Search for new coordinator will delay Douglas County’s natural and cultural heritage grant program this year
photo by: Rochelle Valverde
An annual grant program that awarded $200,000 last year for natural and cultural heritage projects in Douglas County will be delayed this year while the Heritage Conservation Council searches for a new leader to manage it.
Usually, grant guidelines and application materials for the council’s Natural and Cultural Grant program are released in early January, and grant recipients are decided before the end of April. Last year, the HCC gave funding to nine projects through the grant program, ranging from prairie restoration to documenting letters from the first students to attend the Haskell Institute — the boarding school for Native American children that eventually became Haskell Indian Nations University.
But this year, the council decided to delay the start of the grant program, HCC chair Jenny Trucano Muller told the Journal-World this past week. That’s because the position that manages it — the heritage coordinator — is now vacant. The previous coordinator, Kaitlin Stanley, announced before the holidays that she planned to resign at the end of 2022 to take the executive director position at the nonprofit Kansas Land Trust.

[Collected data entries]
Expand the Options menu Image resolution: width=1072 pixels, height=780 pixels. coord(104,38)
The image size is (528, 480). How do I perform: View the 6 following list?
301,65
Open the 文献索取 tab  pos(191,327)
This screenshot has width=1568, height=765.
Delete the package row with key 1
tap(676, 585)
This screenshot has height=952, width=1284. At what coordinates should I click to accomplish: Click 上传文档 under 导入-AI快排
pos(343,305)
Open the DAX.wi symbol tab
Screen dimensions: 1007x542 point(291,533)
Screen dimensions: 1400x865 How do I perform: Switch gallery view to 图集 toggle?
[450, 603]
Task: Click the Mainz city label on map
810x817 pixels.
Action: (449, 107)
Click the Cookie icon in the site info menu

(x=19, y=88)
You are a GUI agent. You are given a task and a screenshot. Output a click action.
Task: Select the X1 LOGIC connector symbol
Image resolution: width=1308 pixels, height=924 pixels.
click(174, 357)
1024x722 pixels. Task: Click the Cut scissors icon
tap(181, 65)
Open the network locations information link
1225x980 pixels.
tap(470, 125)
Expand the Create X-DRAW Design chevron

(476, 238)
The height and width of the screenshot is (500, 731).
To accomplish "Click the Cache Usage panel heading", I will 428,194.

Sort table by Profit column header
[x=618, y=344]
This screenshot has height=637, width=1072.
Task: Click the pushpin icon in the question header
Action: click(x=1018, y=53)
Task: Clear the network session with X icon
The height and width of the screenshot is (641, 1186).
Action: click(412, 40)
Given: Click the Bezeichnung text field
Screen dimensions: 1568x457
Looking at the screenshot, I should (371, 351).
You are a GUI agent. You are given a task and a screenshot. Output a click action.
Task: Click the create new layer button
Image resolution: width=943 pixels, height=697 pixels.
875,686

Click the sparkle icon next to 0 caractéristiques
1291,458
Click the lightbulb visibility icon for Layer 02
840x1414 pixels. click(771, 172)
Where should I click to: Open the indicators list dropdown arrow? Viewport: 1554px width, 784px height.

#### PROBLEM:
In the grant delay article, condense the paragraph beginning "But this year, the council" into a short bulleted list that keeps its main facts.

#### SOLUTION TO THIS TASK:
- HCC chair Jenny Trucano Muller told the Journal-World this past week that the council decided to delay the start of this year's grant program.
- The delay is because the heritage coordinator position, which manages the program, is vacant.
- The previous coordinator, Kaitlin Stanley, announced before the holidays that she would resign at the end of 2022 to become executive director of the nonprofit Kansas Land Trust.